Bhimananda Tanti (born c. 1956) is an Indian politician from the state of Assam. He is a former Member of Assam Legislative Assembly and a former Deputy Speaker of the Assembly.

== Early life and education ==
Tanti is the son of the late Othara Tanti. He has a B.A from Gauhati University, Darrang college Tezpur in 1972.

== Political career ==
Tanti was the Indian National Congress candidate for the Rangapara constituency in 1996. He received 32555 votes, 47.67% of the total vote. He defeated his nearest opponent by 14195 votes and became Member of Assam Legislative Assembly for Rangapara, succeeding Golok Rabjanshi.

In the 2001 Assam Legislative Assembly election, Tanti received 40043 votes, 51.28% of the total vote, defeating his nearest opponent by 22579 votes.
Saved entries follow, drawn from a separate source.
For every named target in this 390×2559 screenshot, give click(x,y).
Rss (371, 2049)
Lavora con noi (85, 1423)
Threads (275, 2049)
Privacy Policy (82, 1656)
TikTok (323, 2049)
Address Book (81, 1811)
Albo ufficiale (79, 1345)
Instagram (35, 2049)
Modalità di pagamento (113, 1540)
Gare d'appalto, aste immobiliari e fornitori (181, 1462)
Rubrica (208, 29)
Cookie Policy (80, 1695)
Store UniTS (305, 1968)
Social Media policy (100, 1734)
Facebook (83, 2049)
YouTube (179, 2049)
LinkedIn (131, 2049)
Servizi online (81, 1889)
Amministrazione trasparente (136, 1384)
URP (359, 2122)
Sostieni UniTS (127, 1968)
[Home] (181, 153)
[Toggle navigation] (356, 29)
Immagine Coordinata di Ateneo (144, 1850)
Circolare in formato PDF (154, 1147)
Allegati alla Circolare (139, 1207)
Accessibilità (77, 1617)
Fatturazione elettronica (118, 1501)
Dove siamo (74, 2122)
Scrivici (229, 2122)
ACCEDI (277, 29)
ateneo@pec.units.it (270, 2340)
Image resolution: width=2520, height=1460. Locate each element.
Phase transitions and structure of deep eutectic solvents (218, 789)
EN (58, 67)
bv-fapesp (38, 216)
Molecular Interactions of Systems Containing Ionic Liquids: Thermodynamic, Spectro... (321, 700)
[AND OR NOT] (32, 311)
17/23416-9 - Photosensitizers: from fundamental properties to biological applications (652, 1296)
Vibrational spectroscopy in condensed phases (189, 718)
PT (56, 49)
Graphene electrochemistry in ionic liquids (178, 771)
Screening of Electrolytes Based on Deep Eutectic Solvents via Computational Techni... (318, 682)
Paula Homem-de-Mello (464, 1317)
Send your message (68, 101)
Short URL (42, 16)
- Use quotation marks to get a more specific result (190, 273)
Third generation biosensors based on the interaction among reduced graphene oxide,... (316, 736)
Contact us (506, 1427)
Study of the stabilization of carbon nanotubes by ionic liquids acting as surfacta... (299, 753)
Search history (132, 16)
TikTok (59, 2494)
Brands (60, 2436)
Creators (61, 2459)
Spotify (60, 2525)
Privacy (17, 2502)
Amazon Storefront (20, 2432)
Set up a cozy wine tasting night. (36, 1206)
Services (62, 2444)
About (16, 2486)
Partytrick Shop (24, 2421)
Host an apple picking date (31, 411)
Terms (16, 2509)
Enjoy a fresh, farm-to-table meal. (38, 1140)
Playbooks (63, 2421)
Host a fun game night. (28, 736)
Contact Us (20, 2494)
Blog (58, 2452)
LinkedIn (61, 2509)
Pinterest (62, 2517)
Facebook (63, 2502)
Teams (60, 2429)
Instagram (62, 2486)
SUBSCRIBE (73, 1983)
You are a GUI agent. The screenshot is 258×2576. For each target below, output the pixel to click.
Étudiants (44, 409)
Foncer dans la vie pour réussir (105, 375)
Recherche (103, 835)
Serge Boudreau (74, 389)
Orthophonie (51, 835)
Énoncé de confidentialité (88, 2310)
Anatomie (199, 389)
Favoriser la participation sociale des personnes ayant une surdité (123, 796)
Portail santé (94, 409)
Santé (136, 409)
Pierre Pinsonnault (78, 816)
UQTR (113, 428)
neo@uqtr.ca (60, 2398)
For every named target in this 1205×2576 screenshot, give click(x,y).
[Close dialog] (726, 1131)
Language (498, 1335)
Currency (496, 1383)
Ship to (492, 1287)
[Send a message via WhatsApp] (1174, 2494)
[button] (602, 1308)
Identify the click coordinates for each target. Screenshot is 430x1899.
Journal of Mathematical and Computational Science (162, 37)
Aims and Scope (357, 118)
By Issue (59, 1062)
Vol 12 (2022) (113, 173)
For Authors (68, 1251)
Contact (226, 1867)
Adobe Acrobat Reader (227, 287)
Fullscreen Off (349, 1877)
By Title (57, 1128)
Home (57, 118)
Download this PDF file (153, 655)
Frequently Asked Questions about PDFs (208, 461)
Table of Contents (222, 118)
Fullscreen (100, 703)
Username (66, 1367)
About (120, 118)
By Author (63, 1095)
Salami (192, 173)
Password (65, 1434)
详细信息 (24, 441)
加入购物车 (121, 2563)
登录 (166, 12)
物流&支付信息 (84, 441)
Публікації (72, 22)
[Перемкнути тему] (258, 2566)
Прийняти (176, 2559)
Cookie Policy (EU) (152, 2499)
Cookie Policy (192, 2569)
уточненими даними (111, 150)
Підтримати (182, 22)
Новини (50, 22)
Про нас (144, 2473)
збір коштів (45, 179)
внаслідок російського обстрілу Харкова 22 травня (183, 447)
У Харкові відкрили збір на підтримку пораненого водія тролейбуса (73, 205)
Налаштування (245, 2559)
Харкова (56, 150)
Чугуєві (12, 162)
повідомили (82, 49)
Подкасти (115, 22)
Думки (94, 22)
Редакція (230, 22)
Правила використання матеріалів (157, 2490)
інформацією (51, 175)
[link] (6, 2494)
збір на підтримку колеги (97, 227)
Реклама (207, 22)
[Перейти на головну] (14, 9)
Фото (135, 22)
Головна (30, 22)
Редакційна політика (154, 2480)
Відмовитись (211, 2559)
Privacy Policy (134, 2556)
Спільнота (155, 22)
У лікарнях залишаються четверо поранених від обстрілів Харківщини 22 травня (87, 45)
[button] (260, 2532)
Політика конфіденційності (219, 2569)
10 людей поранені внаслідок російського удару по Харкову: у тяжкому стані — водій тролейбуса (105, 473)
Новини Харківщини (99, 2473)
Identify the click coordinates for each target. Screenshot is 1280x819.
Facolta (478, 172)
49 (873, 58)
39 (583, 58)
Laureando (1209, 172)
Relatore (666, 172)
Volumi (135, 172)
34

In the 2006 Assam Legislative Assembly election Tanti was again the Indian National Congress candidate for Rangapara. He received 31065 votes, coming second and losing to BJP candidate Abhjit Hazarika.

In 2009, sitting AGP MLA Joseph Toppo was elected to the Lok Sabha which triggered a by-election in Dhekiajuli. Tanti was the Indian National Congress candidate for the constituency and defeated his nearest competitor by over 21000 votes.

Instead of seeking reelection in Dhekiajuli, in the 2011 Assam Legislative Assembly election Tanti instead sought the Rangapara constituency. He received 40364 votes, 40.32% of the total vote and he again became Member of Assam Legislative Assembly for Rangapara. On 6 June 2011, Tanti was elected uncontested as Deputy Speaker of Assam Legislative Assembly. There were 6 nominations from Congress and none from the opposition.

In the 2016 Assam Legislative Assembly election, Tanti sought reelection. He received 28606 votes, 24.35% of the total vote. He lost to BJP candidate Pallab Lochan Das by 22991 votes.